[Exercise aim] Using the listing below, copy exactly the lines from the one containing "Task: Click the chevron" to the one containing "You are a GUI", both lines included, and no others.

Top of Supplied material

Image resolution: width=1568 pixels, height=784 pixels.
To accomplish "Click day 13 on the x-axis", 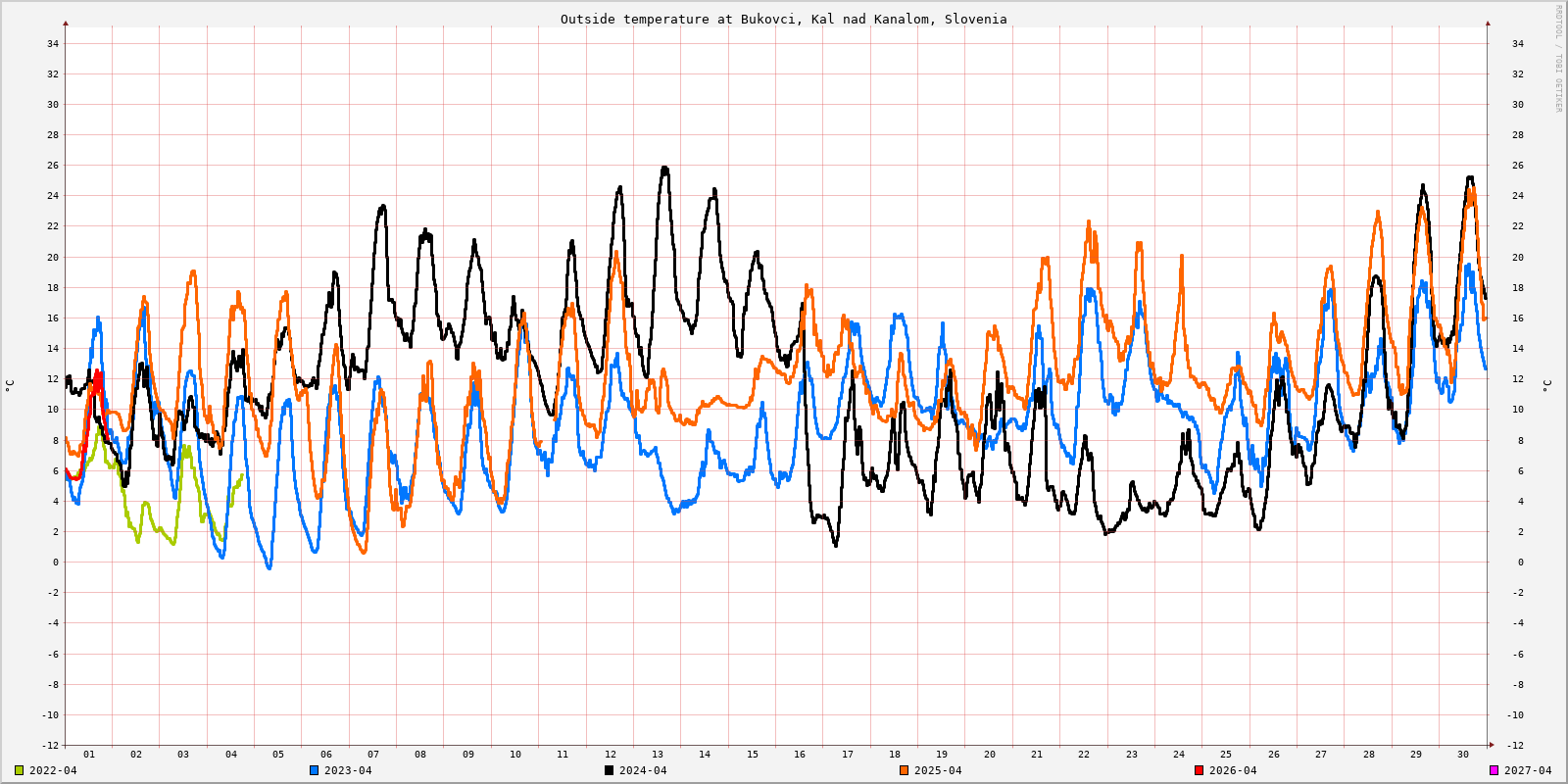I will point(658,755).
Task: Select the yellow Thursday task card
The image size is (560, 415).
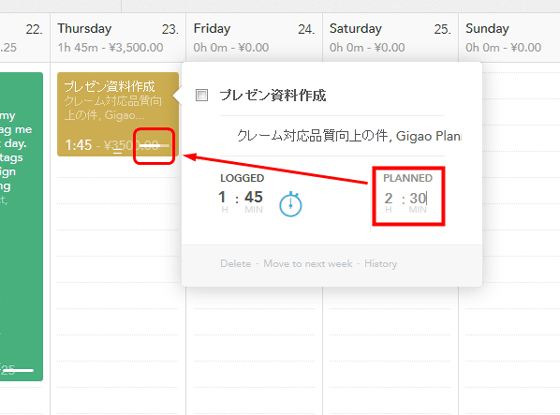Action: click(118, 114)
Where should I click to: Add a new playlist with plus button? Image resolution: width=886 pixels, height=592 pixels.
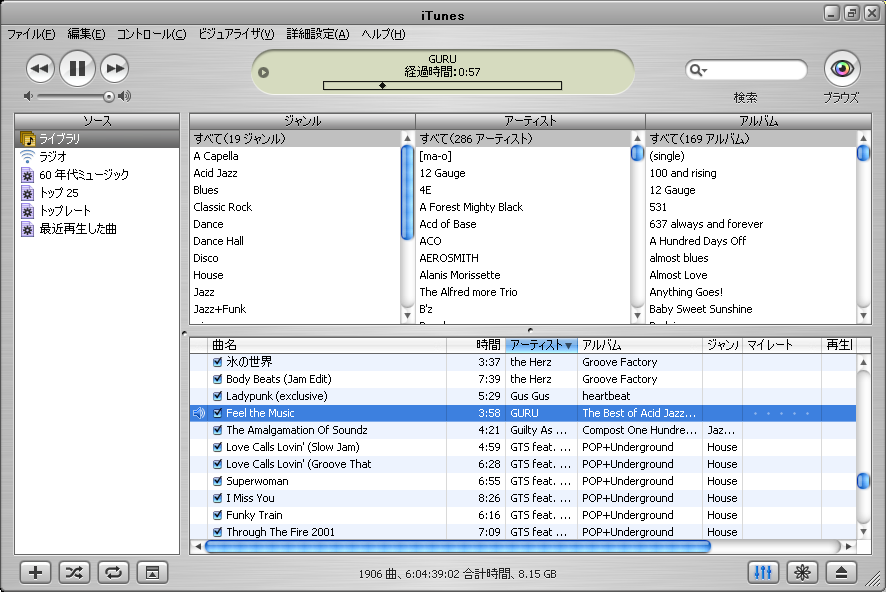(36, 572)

Bottom of Supplied material
Top of Supplied material

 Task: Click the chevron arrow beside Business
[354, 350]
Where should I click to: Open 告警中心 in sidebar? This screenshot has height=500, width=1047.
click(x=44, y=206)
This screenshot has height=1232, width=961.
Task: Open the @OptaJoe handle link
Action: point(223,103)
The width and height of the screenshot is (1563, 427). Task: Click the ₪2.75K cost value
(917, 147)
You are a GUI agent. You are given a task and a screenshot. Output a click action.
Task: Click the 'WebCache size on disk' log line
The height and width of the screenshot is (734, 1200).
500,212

Bottom of Supplied material

[Expected answer]
 Task: Click the chevron arrow beside Business
[354, 350]
Where should I click to: Open 告警中心 in sidebar? This screenshot has height=500, width=1047.
click(x=44, y=206)
This screenshot has height=1232, width=961.
Task: Open the @OptaJoe handle link
Action: point(223,103)
The width and height of the screenshot is (1563, 427). Task: Click the ₪2.75K cost value
(917, 147)
You are a GUI agent. You are given a task and a screenshot. Output a click action.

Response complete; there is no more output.